Edible Schoolyard NYC’s garden curriculum creates hands-on learning opportunities that provide students with the knowledge and skills necessary to make healthier choices and to change the way they eat for life. In our work with the students at P.S. 216 in Gravesend, Brooklyn, we have seen firsthand how the experience of caring for plants from seed-to-table encourages students to love foods they might otherwise dismiss. If you drop by one of our garden lessons, you are likely to see the students clamoring for more broccoli during closing circle, or to hear them compare a dark green leaf of bok choy to a lollipop.
Work in the garden also provides an authentic and engaging way for students to grow stronger in their academic subjects. First graders become scientists, making hypotheses and subsequent observations about the peas they have planted in three different kinds of soil. Fifth graders engage in anthropology, noting how other cultures throughout history have utilized herbs as they preserve the herbs they themselves have grown and harvested. While our lessons maximize the unique hands-on opportunities afforded by the garden, they are also academically rigorous, connecting to the Common Core State Standards in ELA and math, and to New York State Standards in science and social studies.

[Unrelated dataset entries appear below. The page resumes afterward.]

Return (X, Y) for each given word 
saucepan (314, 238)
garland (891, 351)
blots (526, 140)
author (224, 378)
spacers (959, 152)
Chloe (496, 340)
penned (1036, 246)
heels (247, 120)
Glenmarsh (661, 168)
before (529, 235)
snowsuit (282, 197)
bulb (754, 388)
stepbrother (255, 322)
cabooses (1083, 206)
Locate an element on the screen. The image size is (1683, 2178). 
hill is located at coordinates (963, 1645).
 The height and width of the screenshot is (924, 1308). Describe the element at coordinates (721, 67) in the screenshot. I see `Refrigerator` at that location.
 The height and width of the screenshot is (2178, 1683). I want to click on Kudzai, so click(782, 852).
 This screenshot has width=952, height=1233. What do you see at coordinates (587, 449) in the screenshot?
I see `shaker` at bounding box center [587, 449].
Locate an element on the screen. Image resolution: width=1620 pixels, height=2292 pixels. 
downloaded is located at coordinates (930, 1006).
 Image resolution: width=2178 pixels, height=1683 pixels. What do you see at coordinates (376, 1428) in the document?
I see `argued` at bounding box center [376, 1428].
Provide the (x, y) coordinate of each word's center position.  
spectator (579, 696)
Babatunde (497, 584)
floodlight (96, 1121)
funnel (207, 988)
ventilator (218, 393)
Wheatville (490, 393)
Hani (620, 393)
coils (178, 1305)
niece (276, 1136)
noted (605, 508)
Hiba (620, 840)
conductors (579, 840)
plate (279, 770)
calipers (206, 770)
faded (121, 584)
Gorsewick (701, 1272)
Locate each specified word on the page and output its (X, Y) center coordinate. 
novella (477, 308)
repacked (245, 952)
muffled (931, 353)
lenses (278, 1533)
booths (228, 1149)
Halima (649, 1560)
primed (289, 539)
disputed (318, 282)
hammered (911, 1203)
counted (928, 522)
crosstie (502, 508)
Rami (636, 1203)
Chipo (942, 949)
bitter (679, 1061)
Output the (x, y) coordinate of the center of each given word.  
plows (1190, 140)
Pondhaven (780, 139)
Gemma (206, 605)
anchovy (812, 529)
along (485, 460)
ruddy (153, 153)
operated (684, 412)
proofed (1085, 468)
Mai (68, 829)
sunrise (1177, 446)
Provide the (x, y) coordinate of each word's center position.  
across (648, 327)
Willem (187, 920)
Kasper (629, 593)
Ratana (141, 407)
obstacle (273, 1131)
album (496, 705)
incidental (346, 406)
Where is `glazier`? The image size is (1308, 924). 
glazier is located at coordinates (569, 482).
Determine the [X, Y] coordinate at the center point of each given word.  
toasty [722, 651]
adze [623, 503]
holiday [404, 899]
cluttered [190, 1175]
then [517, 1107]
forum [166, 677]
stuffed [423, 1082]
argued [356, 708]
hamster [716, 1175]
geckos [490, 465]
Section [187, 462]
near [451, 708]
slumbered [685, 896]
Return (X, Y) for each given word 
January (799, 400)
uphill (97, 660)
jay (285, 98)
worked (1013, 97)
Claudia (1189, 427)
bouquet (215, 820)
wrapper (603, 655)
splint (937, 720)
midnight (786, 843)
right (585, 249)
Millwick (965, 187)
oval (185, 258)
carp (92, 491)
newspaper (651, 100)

In the end, each lesson is meant to strengthen the students’ understanding of what it means to be healthy. Through the garden, they learn not only about their individual wellness, but also about the impact their food choices have on the environment—and how they can work to better the health of their ecosystem.
We have included 36 fall and winter lessons taken from a curriculum that contains one lesson per month for every grade, kindergarten through fifth. The majority of lessons are written to take place over two consecutive days, 50 minutes a day, with roughly equal time given to academic inquiry and to garden work. Because of the school calendar, December and February are designed as one-day lessons.
While we have provided sample “scripts” for teachers, we neither expect nor desire that these will be followed in lockstep. Each teacher will bring his or her own creative lens to our lessons, and each school has unique circumstances. Every time we have taught these lessons at our flagship school, P.S. 216 in Brooklyn, we have experienced wonderful variations, as children bring their own interests and inquiries with them into the garden. The large immigrant population, for example, has provided our teachers with both opportunities—making connections to a grandfather’s garden in Russia, and challenges—helping English language learners navigate the intricacies of the water cycle.
Likewise, we understand that the gardening opportunities for each school will be determined by considerations of time, space and human resources, and we hope that our professional development offered you ideas about how to modify lessons to best serve the individual circumstances of your school.
While the activities vary greatly from class to class, most lessons follow a regular structure, which we modeled during our professional development workshop.
Opening circle: Borrowing a tradition from our parent program in Berkeley, all ESYNYC classes begin with an opening circle. Opening circle is an opportunity to greet the students and to introduce the concepts and activities of the day. In the December Kindergarten lesson (about seeds as food), students are given a challenge: examine the objects in front of you to figure out what they have in common. (Answer: they are all seeds, and they are all edible). In second grade in October—a lesson about food preservation—students listen to a read-aloud passage from Laura Ingalls Wilder’s Little House in the Big Woods about preparing food to last through the winter. A common strategy for opening circle is having the students to turn and talk to the person sitting next them about the topic, so that all students have a chance to engage. In the January 3rd grade lesson about seed dispersal, for example, students examine pictures of seed adaptations with their partners, attempting to work out how the seed in their picture was traveling from its parent plant.
Inquiry Activity: Each garden lesson has at least one inquiry activity which introduces or re-enforces an academic topic related to the garden. Fourth graders study Native American agricultural techniques, and create advertisements to persuade colonists about their efficacy. Third graders learn about the dramatic changes brought upon by the dawn of agriculture during the Neolithic Revolution. Fifth graders investigate the impact of garbage on the environment, simulating a shopping activity in which they generate the least amount of waste with their choices of groceries. Inquiry activities are the bridge between what is happening seasonally in the garden and rigorous, standards-based academic content.
Garden Activity: Every lesson also includes at least one garden activity, ideally related in some way to the academic topic of the month. In the fourth grade lesson about Native American agriculture, students garden using one of the methods they studied, such as amending soil with kelp. Third graders studying the Neolithic Revolution become seed savers themselves—harvesting, sorting and packaging seeds from the garden. Fifth graders follow up their study of garbage and recycling with work in the compost bin—seeing first hand how the garden helps us reduce the amount of waste we produce.
Closing Circle: Also a tradition from Edible Schoolyard Berkeley, closing circle is an opportunity to review the lesson, reinforcing links between academic content and the day’s experience in the garden. We also like to provide an appropriate tasting during closing circle—radishes during root study, pea shoots for signs of spring, herbal tea from the herb preservation lesson.